1) Qual o significado das siglas que vem nas embalagens de Lubrificantes (SAE, ISO, API, ACEA, JASO, NMMA, CCMC)?

São siglas de entidades internacionais que são responsáveis pela elaboração de uma serie de normas para a classificação dos lubrificantes, de acordo com seu uso.
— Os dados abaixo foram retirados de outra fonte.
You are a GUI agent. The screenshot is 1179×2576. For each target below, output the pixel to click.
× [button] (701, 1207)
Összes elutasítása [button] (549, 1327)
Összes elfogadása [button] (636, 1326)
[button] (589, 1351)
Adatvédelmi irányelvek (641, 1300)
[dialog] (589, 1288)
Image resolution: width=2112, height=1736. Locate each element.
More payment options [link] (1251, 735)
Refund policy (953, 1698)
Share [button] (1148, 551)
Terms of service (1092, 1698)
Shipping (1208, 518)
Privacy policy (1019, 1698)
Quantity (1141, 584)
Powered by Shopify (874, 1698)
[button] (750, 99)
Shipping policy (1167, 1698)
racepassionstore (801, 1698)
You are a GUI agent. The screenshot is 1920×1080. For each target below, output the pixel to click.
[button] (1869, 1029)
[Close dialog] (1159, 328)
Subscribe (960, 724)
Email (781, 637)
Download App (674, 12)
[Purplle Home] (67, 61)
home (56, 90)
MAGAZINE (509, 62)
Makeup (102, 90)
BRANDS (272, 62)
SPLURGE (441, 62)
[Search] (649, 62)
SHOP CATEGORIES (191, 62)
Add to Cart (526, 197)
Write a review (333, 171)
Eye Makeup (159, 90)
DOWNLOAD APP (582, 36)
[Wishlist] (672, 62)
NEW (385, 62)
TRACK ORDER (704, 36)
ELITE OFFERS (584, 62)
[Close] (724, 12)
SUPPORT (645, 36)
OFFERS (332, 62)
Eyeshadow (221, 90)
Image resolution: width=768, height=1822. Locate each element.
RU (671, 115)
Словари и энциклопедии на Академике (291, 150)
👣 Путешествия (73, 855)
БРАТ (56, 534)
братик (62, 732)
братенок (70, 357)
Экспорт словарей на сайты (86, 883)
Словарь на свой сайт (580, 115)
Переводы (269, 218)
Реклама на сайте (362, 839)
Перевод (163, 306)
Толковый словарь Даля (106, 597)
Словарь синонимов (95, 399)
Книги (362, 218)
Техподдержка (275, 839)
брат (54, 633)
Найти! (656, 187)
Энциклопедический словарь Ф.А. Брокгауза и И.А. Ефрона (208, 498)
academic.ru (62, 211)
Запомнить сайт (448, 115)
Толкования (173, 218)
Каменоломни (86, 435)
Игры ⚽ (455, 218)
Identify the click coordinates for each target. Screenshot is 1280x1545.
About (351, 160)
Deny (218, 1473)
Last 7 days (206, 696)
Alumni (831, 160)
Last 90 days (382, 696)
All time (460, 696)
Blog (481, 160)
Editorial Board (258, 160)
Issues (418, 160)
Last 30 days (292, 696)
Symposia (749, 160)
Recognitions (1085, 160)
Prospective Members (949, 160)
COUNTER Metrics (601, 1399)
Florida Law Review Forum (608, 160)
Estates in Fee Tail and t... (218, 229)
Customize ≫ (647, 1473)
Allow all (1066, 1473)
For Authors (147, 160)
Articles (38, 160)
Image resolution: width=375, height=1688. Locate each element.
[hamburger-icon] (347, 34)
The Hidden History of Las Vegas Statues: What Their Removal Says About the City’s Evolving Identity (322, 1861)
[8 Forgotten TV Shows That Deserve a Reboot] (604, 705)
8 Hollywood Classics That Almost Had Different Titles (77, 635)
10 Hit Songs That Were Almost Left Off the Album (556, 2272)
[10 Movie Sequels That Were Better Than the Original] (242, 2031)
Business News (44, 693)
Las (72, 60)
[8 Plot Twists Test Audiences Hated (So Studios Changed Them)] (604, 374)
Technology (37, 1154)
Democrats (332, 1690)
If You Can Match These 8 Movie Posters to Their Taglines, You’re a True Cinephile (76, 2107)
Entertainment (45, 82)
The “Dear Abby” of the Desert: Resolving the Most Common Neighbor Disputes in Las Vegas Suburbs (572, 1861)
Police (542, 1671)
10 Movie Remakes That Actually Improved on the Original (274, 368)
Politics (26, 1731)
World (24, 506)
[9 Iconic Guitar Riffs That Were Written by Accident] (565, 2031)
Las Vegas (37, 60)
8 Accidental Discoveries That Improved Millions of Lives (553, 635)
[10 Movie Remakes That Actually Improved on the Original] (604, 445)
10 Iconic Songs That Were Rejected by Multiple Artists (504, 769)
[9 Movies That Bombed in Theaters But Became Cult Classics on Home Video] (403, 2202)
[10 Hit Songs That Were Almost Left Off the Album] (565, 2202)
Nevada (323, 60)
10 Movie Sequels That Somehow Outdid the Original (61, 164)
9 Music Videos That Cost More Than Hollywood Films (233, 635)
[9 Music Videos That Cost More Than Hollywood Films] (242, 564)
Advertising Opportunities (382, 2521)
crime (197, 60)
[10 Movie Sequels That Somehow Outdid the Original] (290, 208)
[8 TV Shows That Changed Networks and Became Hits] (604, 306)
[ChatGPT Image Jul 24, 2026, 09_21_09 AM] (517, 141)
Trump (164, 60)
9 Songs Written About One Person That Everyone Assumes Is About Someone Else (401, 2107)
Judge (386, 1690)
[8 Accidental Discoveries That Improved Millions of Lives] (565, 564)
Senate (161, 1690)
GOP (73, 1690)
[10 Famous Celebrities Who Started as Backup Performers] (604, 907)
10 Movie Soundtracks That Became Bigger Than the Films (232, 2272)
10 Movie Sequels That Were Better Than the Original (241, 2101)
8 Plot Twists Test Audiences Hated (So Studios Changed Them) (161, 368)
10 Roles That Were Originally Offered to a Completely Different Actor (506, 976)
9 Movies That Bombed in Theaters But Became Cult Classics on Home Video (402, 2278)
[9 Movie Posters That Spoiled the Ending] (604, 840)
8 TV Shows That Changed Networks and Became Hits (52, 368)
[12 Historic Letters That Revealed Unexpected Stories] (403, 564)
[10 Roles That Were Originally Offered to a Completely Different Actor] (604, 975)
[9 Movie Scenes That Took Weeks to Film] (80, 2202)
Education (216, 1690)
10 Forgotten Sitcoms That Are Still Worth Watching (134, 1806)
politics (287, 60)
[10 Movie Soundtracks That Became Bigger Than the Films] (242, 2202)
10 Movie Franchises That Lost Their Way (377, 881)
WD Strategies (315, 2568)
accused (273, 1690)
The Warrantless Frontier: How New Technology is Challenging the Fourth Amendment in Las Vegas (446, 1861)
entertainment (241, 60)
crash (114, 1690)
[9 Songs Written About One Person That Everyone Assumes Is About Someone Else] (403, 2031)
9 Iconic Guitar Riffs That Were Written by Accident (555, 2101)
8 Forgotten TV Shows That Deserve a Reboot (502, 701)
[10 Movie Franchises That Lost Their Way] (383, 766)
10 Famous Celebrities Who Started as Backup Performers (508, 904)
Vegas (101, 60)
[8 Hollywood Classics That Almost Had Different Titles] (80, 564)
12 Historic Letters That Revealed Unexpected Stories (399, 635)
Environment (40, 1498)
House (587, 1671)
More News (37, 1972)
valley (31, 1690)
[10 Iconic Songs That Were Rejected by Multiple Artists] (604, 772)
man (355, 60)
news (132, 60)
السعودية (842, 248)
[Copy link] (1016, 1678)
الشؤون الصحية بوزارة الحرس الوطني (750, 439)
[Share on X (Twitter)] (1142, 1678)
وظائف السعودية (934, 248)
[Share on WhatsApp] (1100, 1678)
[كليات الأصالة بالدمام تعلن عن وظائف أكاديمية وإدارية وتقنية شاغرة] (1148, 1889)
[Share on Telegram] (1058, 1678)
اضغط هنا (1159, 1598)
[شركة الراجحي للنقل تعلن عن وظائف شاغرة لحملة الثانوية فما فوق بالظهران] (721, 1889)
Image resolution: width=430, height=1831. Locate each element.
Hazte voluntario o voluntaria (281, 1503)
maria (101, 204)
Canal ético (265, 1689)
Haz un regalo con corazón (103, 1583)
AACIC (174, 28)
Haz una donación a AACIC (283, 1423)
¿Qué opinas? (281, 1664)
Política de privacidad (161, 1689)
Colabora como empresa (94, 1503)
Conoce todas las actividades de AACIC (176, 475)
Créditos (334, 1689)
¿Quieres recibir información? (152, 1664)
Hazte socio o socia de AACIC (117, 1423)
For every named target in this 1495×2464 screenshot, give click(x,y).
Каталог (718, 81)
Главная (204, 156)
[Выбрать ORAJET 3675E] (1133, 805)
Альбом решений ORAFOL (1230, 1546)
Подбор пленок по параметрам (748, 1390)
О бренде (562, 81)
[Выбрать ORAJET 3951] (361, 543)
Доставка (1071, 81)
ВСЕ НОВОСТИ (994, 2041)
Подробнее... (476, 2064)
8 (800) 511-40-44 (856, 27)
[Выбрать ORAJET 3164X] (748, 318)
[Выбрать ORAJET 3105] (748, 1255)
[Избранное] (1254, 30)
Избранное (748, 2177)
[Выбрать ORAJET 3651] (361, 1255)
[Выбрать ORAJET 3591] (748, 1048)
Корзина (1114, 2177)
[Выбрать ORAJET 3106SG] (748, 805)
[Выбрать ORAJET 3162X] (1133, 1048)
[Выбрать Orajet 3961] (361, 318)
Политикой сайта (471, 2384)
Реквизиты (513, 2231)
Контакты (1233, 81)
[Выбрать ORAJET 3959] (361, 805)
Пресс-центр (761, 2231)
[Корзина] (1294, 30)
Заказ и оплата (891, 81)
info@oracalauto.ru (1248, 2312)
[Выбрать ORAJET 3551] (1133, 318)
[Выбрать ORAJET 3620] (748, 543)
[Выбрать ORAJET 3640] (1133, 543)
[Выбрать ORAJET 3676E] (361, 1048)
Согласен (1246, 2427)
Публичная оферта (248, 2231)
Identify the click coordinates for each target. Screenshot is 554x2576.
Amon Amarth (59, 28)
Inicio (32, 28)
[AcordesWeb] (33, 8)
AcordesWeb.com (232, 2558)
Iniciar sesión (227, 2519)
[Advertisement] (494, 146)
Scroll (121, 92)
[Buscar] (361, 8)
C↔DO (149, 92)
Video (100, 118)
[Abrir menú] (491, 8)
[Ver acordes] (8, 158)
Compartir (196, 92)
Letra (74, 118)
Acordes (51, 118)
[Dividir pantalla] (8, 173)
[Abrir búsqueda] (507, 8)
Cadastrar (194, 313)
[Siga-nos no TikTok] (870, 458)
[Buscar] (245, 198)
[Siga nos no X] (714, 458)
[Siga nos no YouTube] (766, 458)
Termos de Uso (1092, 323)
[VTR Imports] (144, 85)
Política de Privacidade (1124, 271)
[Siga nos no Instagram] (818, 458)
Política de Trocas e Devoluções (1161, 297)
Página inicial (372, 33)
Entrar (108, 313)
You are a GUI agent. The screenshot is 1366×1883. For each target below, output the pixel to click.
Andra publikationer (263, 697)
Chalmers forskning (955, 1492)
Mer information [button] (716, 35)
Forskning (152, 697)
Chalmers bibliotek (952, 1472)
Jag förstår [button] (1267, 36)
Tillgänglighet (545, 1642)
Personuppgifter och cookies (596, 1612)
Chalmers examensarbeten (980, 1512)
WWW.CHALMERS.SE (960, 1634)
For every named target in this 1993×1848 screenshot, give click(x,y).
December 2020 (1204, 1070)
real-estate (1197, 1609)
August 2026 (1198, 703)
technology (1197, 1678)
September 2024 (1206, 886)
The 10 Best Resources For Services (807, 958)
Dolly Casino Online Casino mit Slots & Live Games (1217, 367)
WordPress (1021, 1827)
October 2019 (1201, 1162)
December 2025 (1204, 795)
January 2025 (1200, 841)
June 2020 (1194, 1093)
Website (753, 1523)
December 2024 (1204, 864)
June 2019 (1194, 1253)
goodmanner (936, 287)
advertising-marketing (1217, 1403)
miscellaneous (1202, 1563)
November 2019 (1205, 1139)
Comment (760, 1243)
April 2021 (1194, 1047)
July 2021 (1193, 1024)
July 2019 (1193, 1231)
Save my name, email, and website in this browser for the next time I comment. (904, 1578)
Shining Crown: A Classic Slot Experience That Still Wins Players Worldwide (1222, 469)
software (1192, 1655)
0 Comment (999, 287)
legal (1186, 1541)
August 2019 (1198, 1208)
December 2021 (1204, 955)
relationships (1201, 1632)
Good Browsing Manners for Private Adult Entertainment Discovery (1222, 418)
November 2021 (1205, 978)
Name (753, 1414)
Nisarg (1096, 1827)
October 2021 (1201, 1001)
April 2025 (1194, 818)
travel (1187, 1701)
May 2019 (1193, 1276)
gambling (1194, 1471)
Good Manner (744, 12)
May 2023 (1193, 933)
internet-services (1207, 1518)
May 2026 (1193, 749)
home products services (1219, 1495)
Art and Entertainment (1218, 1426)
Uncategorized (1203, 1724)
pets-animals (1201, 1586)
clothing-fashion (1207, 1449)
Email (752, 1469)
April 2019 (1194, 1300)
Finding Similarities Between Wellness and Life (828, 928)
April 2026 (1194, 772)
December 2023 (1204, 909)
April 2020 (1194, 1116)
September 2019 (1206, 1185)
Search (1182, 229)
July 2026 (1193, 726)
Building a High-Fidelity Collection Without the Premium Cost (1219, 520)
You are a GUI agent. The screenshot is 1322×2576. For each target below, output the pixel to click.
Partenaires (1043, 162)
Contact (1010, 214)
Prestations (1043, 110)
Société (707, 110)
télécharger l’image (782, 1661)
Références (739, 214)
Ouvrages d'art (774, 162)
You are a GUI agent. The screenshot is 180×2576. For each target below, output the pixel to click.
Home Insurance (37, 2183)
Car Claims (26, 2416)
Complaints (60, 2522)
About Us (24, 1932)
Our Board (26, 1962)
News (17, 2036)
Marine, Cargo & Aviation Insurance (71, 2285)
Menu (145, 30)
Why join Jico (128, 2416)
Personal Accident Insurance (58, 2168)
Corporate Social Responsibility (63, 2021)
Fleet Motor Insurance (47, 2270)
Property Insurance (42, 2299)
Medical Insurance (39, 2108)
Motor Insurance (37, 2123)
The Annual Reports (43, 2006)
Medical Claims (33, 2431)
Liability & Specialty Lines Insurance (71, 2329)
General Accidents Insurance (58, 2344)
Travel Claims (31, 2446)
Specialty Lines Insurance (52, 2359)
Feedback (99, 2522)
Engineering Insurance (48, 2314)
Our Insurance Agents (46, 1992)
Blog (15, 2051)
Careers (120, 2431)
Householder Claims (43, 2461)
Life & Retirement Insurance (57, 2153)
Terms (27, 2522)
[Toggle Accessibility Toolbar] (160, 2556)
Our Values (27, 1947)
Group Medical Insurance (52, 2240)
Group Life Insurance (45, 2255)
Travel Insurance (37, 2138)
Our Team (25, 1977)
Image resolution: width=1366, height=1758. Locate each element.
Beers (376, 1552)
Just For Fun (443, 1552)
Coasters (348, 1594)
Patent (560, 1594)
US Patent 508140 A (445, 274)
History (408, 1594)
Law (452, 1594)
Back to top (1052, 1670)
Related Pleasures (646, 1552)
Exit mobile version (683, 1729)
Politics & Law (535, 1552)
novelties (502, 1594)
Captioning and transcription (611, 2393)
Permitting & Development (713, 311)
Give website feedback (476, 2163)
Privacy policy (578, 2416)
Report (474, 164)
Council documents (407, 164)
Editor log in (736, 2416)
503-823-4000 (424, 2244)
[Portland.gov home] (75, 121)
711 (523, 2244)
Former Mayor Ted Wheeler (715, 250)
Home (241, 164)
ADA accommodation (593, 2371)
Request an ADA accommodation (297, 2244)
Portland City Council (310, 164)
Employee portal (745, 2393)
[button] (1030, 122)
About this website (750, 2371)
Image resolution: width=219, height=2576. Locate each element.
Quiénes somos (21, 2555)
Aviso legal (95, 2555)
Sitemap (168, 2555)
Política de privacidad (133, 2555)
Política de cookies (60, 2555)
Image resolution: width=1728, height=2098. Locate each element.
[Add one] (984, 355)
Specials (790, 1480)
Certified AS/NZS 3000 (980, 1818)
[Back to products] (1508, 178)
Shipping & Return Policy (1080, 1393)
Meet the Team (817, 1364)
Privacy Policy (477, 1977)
Para que o consumidor possa identificar se o óleo atende às exigências de seu equipamento, consultando seu manual.

SAE – Society of Automotive Engineers

A.1 – SAE para óleos de motores

Desenvolveu um sistema de classificação baseado nas medições de viscosidade.   Este sistema estabeleceu 11 tipos de classificação ou grau de viscosidade para óleos de motores: SAE 0W, 5W, 10W, 15W, 20W, 20, 30, 40, 50 e 60.     O “W” que se segue ao grau de viscosidade SAE significa inverno (Winter) e indica que um óleo para temperaturas frias.  Quando a classificação SAE não inclui o “W” indica que o óleo e para uso em temperaturas mais altas.  E estes óleos SAE 20, 30, 40 e 50 devem ter o valor adequado quando medidos a 100ºC.
O desenvolvimento dos melhoradores de índice de viscosidade possibilitou a fabricação dos óleos de múltipla graduação (óleo multigrau) e de primeira qualidade. Desta forma, um óleo multigrau SAE 20W40, 20W50, 5W40 se comporta a baixa temperatura como um óleo 20W, 5W reduzindo o desgaste na partida do motor ainda frio e em alta temperatura se comporta como um óleo SAE 40, 50, tendo uma ampla faixa de utilização.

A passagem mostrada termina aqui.